Transmises en simultané par la télévision d'Etat, les images mémorables de la rencontre des deux chefs d'Etat en marge du Sommet des Amériques étaient encore dans tous les esprits en ce début de semaine à Cuba, où chacun y allait de son petit commentaire.

Et en tête des images qui ont marqué, figuraient les sourires des deux hommes.

«Ils avaient l'air de deux gentlemen», constate Xiomara Castellanos, très volubile malgré ses 73 ans, illustrant la perception soudaine dans l'île d'un véritable désir mutuel d'«ouvrir de nouvelles relations après tant d'années de conflit».

Cet entretien, suite logique de l'annonce historique du dégel entre La Havane et Washington annoncé le 17 décembre dernier, «était impensable le 16 décembre 2014, voire chimérique en décembre 2013», lorsque les deux chefs d'Etat avaient publiquement posé la première pierre de la réconciliation avec une poignée de main dans un stade de Johannesburg, souligne le portail d'informations pro-gouvernemental Cuba Contemporanea.

- Un enthousiasme mesuré -

Mais passée l'émotion, de nombreux Cubains reprennent les mots de Raul Castro qui, tempérant l'enthousiasme ambiant au Panama, a exhorté les deux pays à «être patients, très patients».

«Il ne faut pas entretenir de faux espoirs», prévient Jorge Broches, responsable d'un hôtel de la capitale cubaine, qui comme pour beaucoup de Cubains fait montre d'une bonne connaissance des problématiques politiques américaines.

«Même si Obama a vraiment l'air honnête et plein de bonnes intentions envers Cuba, il y a des décisions importantes qui ne lui appartiennent pas et qui dépendent du Congrès» américain, comme la levée de l'embargo économique et financier imposé depuis 1962.

La normalisation «ne se fera pas à court terme, mais à long terme», confirme le musicien Jorge Luis Pérez, qui a étoffé son répertoire de chansons américaines pour s'adapter à un nouvel afflux de «gringos».

Pour l'électricien Gregorio Rodriguez, 65 ans, un danger pèse sur cette nouvelle relation «si le gouvernement cubain ne fait rien pour améliorer les droits de l'homme», revendication au cœur des préoccupations de l'administration Obama.

- Prudence... et méfiance -

Alicia Hidalgo a pris acte de ce rapprochement, mais elle se méfie de l'oncle Sam et craint que certains acquis de la révolution de Fidel Castro soient menacés par Washington.

«Je ne crois pas en l'honnêteté d'Obama, et je ne fais pas confiance aux Américains», clame cette employée d'une institution culturelle de 51 ans, qui a sa propre interprétation des évènements.

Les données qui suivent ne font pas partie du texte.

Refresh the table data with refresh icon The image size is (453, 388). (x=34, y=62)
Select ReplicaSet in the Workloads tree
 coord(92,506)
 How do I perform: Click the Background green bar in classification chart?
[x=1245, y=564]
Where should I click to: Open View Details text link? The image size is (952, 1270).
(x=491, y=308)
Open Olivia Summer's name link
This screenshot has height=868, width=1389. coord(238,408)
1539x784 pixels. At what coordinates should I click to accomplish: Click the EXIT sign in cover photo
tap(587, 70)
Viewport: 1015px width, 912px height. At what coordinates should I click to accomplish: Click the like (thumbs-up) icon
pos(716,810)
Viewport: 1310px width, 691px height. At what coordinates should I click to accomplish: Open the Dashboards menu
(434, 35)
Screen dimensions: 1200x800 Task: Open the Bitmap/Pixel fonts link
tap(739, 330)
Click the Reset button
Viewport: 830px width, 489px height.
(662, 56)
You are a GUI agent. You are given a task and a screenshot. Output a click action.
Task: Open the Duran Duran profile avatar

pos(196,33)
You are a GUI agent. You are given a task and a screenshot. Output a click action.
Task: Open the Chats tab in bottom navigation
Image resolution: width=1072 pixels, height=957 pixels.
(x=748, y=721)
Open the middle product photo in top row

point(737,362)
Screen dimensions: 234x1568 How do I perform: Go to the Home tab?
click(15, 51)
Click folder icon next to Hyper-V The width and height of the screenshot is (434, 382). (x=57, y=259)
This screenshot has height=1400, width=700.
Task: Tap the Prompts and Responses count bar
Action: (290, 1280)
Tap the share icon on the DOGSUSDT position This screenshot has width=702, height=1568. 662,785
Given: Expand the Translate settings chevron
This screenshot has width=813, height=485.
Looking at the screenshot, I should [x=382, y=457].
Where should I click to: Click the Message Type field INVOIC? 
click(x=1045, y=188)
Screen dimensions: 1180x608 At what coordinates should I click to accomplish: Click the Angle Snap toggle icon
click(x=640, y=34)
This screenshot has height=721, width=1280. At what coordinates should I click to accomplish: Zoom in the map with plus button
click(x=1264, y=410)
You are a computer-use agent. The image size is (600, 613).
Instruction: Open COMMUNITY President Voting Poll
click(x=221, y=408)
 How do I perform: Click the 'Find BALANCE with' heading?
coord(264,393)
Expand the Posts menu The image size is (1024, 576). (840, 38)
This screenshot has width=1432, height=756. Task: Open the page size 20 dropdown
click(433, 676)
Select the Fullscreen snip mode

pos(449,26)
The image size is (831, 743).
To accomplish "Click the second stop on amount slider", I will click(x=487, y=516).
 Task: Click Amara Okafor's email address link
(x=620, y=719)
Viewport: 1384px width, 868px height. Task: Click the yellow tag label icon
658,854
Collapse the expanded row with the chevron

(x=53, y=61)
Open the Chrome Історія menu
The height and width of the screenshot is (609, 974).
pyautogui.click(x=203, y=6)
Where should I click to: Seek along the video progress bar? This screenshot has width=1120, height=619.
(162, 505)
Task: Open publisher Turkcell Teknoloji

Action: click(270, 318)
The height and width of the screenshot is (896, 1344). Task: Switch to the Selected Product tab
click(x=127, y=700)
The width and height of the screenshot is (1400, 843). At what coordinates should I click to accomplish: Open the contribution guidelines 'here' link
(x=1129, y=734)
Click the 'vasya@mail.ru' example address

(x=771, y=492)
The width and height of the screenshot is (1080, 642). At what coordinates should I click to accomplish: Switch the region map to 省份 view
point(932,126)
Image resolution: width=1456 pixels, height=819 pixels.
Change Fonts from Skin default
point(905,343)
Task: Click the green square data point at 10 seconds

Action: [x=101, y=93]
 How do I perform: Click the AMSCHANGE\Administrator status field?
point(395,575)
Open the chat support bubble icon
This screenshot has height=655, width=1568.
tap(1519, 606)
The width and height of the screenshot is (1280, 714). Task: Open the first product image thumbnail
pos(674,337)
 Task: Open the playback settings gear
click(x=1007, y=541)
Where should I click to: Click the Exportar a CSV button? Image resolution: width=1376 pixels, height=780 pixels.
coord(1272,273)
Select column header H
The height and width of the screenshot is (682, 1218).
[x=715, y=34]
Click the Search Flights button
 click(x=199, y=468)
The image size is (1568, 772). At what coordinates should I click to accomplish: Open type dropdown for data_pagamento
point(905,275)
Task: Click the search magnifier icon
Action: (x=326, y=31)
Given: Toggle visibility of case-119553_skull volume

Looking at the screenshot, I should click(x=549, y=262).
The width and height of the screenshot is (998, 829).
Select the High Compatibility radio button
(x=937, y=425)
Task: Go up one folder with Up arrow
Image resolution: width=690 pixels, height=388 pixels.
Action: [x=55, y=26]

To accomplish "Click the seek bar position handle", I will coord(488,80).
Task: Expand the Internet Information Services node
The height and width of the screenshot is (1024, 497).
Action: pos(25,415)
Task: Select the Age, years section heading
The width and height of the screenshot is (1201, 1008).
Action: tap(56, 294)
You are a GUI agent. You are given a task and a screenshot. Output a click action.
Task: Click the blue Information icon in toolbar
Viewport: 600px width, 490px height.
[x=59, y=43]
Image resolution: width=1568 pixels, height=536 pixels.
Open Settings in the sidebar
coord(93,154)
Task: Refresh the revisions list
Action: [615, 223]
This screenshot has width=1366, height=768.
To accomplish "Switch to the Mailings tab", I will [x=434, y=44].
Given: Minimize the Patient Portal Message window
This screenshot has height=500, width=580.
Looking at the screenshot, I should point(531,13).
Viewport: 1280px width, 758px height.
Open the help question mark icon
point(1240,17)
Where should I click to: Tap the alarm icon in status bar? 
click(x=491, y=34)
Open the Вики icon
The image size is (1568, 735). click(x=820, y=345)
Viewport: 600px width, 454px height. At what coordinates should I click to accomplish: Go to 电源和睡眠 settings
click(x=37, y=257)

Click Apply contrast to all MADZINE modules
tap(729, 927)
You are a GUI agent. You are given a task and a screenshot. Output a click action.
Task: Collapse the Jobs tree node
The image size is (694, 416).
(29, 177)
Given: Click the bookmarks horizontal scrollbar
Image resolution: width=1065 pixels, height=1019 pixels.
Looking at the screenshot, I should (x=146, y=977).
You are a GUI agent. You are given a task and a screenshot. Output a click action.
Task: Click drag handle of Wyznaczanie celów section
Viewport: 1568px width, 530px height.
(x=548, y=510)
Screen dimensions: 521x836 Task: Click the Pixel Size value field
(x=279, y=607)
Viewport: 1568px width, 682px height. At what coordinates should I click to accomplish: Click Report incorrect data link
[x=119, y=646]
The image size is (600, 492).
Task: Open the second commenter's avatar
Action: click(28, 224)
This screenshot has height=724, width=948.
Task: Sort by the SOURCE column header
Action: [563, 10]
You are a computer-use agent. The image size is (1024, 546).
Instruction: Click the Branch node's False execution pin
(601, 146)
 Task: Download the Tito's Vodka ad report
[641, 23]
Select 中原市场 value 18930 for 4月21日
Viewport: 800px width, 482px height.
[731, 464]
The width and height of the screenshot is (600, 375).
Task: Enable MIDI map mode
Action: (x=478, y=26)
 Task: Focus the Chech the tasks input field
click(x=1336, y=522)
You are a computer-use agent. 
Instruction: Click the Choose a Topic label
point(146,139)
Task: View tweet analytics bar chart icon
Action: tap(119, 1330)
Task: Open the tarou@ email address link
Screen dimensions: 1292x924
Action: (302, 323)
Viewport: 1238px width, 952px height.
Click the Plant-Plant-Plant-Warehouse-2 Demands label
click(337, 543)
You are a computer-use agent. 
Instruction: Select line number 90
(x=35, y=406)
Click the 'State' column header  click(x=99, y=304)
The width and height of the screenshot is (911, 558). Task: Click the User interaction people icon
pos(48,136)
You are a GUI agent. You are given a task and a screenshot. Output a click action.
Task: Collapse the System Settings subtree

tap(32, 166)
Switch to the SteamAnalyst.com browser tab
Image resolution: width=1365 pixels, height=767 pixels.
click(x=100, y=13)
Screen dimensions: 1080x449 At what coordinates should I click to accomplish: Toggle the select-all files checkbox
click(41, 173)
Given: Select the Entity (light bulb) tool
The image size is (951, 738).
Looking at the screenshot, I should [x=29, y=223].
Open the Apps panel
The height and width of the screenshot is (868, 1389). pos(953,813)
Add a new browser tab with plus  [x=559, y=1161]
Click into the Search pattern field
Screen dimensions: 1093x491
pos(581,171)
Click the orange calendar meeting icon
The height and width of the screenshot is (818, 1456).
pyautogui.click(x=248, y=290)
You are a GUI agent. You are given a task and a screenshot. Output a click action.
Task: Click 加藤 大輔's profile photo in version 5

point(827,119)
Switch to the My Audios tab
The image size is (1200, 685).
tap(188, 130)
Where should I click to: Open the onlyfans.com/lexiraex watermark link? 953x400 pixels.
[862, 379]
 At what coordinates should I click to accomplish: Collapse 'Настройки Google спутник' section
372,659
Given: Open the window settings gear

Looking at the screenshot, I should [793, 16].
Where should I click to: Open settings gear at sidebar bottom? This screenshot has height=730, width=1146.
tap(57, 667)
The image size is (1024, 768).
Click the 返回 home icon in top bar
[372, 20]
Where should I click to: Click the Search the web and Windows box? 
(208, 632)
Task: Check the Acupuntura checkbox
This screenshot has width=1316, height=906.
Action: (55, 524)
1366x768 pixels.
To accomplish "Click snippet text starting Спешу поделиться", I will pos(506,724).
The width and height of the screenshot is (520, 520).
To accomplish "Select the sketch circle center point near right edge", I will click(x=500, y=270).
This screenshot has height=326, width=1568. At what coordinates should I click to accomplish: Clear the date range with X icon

Barack Obama lui-même a reconnu «que seules les méthodes avaient changé, mais que l'objectif restait la destruction de la révolution».

Si les Américains «débarquent, au début tout sera rose, mais ensuite la jeunesse sera dévorée par les choses matérielles et les vices», prophétise Alicia. «Eux, tout ce qu'ils touchent, ils le corrompent».

A côté d'elle, on est plus bienveillant face aux Américains, et surtout face aux changements que cette nouvelle relation pourrait apporter.

«Je ne veux pas mourir sans voir les deux pays cohabiter civilement, comme doivent le faire tous les pays voisins», s'exclame Jorge Luis Pérez.